And there seem to be certain countries (naming no names but it's quite flat) who seem to be leading the charge against interpreting in the new, post-enlarged Europe. "After all, if we are speaking English so well, dere's no need for de translators, isn't it?"

Well, yes. I suppose we are an expensive luxury. We cost a couple of Euros a year per European citizen, and allow Europe's governments to send their best experts to meetings, rather than their best linguists.

Or so runs the official argument. But anyone who's ever spoken for themselves realises how much more satisfying it is to speak directly rather than through an interpreter. And everybody learns English these days, as lazy Brits of a certain type have been saying all these years.

Yes, it's time to abandon all the King Canute ideas about "getting under the skin of another culture". That's all very well for linguists, anthropologists and other wasters. What Europe's high-flying officials want to be able to do is read their Powerpoint presentations about gender mainstreaming targets to their thoroughly focussed, prioritised, switched-on colleagues.

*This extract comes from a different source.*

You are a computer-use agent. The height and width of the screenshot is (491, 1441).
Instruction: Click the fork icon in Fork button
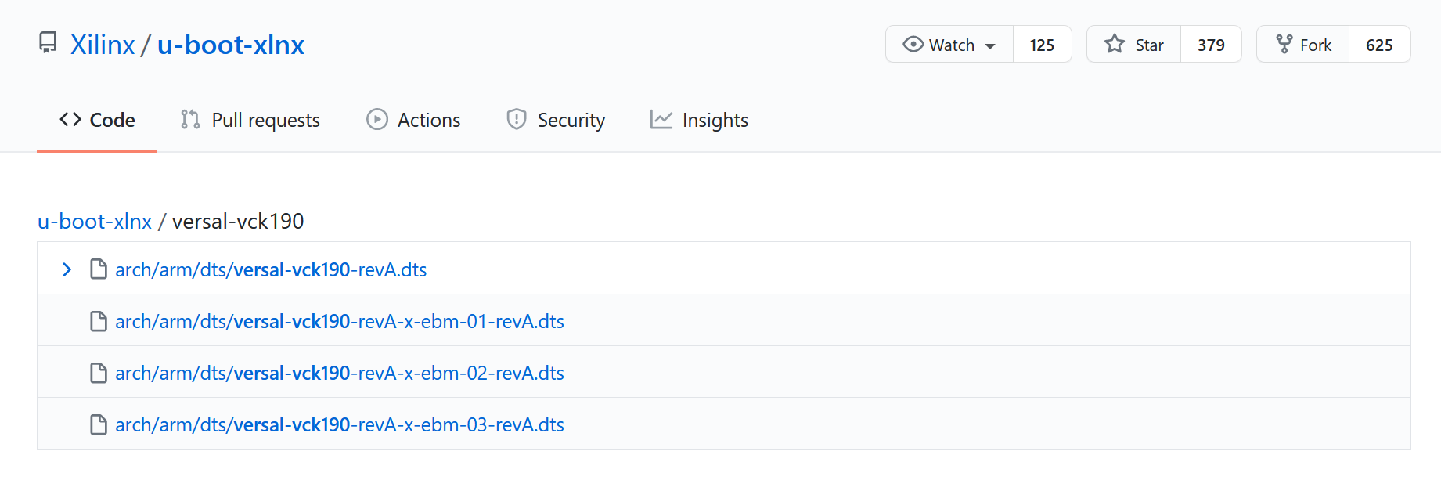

In English.

So here I am, enjoying the sunset, literally and figuratively. In a curious parallel with Winston Smith writing at the start of 1984, I tap away on this telescreen to write a greeting from the already (professionally) dead, or at least to say that the end is nigh. Rather like the copy typist, the typesetter, the miner or myriad other professions which were overtaken by irresistable forces.

Still, it is a very beautiful sunset. And the work will probably last a few more years.

Posted by Eurodan at June 14, 2004 8:56 PM
Comments

More worrying, post European Parliament and UK local council elections, is the possibility that interpreters will need to be retrained as soldiers as the waves of euroscepticism and xenophobia surge across the continent.